** Opening DOCUMENT SECTION block **

Product: Book - Paperback
Title: Excel VBA Programming For Dummies (For Dummies (Computer/Tech))
Publisher: For Dummies
Authors: John Walkenbach
When all is said and done, John Walkenbach only has three things going for him:
One, he really knows what he is talking about. While this is a For Dummies book, and doesn't go down really into the Power Programming (that's another of his books) level, they couldn't have gotten a more knowledgeable person to write it. You can take what he says in the book (or on the books companion web site just in case a typo made it through the editing system) as something handed down on stone tablets.
Second, he really knows how to convey the information he has. I find his writing style to be well laid out, informative, almost a pleasure to read (true pleasure I associate with good Science Fiction, not any computer book).

** Closing DOCUMENT SECTION block **
** Opening PROVIDED RECORDS block **

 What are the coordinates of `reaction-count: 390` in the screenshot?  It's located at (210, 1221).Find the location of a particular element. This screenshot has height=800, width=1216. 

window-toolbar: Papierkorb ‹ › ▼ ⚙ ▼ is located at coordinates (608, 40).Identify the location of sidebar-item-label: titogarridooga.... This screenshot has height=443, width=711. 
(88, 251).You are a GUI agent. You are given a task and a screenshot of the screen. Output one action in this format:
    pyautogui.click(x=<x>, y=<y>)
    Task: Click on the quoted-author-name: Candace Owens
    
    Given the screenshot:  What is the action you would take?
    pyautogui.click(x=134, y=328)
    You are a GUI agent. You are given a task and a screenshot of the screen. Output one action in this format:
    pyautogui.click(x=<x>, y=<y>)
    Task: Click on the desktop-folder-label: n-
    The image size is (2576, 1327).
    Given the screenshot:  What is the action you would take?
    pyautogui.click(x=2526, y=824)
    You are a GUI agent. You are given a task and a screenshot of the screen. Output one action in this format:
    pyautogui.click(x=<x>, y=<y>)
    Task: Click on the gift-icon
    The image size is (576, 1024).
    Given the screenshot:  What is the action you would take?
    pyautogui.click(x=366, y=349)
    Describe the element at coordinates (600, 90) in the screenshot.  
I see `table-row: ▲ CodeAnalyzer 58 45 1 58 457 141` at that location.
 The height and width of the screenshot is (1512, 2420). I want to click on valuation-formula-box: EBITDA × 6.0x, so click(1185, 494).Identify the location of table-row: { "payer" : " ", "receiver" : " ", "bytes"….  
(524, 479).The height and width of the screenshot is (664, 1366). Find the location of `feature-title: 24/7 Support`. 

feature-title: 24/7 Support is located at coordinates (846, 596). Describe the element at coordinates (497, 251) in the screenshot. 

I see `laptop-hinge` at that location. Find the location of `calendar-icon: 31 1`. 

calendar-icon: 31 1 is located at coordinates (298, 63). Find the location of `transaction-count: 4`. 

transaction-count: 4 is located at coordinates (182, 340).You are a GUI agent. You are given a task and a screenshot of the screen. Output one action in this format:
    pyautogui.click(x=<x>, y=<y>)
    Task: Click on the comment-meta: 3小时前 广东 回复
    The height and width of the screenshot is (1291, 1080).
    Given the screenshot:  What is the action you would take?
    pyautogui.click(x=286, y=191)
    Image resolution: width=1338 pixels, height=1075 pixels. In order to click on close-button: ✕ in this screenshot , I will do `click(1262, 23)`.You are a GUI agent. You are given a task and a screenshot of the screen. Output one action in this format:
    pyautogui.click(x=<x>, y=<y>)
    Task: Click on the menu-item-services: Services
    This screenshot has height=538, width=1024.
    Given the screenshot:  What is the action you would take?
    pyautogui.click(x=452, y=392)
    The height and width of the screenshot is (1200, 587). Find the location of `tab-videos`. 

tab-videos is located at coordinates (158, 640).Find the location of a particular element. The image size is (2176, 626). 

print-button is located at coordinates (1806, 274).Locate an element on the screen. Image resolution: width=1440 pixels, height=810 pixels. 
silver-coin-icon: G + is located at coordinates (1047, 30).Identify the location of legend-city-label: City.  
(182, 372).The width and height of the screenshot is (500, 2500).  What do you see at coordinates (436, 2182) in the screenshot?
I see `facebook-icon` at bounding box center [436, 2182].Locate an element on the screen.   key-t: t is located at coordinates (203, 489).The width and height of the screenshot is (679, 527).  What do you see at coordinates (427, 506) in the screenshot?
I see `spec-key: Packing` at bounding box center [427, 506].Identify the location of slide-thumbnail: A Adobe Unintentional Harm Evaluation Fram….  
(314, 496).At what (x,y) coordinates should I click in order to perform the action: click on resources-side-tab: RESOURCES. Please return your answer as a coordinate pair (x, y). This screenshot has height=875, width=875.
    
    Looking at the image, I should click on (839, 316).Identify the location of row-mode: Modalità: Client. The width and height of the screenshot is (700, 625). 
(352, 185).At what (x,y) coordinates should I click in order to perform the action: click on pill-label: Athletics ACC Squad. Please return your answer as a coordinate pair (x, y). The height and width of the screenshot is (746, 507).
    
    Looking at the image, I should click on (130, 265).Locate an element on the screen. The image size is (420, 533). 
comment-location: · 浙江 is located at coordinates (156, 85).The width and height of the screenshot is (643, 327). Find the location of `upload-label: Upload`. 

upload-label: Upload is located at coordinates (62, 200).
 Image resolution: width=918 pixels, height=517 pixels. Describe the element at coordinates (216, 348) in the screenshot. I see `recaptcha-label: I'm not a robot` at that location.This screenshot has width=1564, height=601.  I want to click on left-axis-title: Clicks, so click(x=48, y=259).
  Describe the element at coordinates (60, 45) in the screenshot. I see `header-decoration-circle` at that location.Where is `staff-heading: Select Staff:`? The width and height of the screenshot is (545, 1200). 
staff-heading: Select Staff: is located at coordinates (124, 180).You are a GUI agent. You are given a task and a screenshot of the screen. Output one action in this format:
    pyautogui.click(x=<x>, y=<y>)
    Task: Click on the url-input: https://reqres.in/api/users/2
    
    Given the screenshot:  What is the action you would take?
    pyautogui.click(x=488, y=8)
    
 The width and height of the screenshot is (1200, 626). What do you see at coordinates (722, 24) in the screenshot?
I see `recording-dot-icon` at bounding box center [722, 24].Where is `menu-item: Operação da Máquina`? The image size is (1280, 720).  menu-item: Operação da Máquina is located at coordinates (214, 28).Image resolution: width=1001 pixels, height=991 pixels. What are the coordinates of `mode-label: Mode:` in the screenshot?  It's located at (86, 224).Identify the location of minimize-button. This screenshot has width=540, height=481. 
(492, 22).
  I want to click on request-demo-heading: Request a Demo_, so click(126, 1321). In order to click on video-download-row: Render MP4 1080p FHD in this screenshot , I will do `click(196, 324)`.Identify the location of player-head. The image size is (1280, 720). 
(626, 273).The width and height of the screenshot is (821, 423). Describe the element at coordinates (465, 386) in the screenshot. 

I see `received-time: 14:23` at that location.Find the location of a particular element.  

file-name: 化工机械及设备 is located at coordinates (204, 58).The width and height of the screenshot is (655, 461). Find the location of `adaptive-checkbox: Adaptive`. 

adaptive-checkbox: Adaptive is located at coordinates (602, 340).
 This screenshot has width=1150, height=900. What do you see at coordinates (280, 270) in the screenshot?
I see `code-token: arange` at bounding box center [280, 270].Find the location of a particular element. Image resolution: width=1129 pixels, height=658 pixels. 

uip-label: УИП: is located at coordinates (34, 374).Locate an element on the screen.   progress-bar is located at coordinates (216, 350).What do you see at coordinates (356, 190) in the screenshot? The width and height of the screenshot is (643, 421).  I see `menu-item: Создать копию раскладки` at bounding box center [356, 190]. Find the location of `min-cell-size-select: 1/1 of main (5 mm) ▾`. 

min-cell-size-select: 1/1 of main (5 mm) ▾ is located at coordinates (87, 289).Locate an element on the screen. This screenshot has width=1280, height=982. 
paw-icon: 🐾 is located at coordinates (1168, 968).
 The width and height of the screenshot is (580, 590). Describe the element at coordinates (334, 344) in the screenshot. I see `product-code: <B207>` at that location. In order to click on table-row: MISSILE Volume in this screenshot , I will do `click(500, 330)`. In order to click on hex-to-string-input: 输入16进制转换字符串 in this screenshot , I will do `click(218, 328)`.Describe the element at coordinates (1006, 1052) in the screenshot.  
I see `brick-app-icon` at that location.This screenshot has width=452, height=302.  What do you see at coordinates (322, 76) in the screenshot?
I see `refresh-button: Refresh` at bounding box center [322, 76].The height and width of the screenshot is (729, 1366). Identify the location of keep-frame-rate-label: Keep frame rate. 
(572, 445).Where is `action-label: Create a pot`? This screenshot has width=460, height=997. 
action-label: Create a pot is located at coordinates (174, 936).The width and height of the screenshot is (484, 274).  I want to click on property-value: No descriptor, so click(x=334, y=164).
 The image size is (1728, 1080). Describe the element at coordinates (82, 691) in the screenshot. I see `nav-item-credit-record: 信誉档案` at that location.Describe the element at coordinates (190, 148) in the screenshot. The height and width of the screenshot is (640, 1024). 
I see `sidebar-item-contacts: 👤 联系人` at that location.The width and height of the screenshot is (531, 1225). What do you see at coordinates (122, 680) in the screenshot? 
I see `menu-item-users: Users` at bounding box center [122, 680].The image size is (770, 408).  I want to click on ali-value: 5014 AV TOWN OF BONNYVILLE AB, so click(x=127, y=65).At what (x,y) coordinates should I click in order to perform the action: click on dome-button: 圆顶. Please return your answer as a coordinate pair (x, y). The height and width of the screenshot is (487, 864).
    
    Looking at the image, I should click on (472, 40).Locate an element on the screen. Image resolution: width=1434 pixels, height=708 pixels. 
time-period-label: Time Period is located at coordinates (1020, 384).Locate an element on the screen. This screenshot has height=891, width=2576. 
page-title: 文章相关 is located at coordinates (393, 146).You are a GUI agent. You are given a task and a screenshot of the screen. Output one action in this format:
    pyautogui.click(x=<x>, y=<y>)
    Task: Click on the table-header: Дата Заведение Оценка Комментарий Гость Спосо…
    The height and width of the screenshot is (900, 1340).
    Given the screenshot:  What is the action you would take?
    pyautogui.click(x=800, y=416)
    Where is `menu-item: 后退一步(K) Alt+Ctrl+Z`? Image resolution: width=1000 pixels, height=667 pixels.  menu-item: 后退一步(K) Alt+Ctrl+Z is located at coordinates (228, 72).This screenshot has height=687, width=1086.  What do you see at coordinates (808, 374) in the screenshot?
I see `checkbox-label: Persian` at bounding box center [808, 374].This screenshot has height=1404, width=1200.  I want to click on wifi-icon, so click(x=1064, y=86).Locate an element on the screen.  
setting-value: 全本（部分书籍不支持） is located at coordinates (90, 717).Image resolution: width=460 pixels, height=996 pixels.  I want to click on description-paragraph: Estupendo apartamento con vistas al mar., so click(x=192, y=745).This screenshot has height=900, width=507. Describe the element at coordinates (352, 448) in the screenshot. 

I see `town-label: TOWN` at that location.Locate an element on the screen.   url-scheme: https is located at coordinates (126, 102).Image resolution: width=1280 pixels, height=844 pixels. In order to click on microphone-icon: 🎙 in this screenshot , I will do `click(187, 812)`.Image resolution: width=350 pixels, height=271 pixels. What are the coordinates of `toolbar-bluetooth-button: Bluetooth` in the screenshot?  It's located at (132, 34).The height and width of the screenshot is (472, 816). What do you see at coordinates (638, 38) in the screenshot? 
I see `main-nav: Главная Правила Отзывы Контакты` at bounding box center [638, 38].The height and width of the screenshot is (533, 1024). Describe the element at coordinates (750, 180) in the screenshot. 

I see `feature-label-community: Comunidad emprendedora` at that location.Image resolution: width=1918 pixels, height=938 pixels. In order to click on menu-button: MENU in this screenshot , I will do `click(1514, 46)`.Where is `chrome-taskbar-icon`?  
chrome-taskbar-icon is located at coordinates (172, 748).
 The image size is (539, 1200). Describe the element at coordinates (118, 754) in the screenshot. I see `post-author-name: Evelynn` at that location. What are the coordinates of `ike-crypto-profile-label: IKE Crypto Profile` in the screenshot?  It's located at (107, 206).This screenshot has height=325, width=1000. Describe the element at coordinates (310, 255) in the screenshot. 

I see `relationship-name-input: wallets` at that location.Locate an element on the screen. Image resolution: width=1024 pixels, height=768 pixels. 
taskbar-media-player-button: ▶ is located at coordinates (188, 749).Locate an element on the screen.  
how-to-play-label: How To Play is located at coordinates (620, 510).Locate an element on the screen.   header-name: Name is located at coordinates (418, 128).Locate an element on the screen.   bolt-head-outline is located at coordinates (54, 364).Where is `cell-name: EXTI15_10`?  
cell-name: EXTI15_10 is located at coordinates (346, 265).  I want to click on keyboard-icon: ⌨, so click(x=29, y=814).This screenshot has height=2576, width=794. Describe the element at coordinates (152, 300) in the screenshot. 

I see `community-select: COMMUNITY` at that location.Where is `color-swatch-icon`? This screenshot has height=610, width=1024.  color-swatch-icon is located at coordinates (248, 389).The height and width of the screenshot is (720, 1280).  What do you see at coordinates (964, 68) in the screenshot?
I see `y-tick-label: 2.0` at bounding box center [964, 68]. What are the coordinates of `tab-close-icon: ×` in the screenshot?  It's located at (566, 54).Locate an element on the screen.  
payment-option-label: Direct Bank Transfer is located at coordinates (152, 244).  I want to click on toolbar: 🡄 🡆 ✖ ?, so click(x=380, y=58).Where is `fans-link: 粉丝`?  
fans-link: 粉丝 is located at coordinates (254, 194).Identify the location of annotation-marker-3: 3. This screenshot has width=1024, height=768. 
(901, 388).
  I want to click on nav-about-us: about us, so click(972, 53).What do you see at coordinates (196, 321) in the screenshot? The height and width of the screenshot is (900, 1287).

** Closing PROVIDED RECORDS block **

DIRECTIONS — Could you write the next part of the review of Excel VBA Programming For Dummies, starting right after its last sentence?

OUTPUT OF THE EXERCISE —
Third, he really seems to be a nice guy. While I've never met him, the home page on his web site (given at the very beginning of the book) has a has a link - Send e-mail to John Walkenbach. On a couple of occassions, I've had a reason to send him an e-mail asking a question. He's answered promptly, curteously and save me a whole bunch of time.
If you want a quick and rapid introduction to macros or VBA programming (in Excel these are the same thing), something that will get you started, this is an excellent choice. As you become a power user, buy his Power Programming with VBA book, and indeed his other Excel books.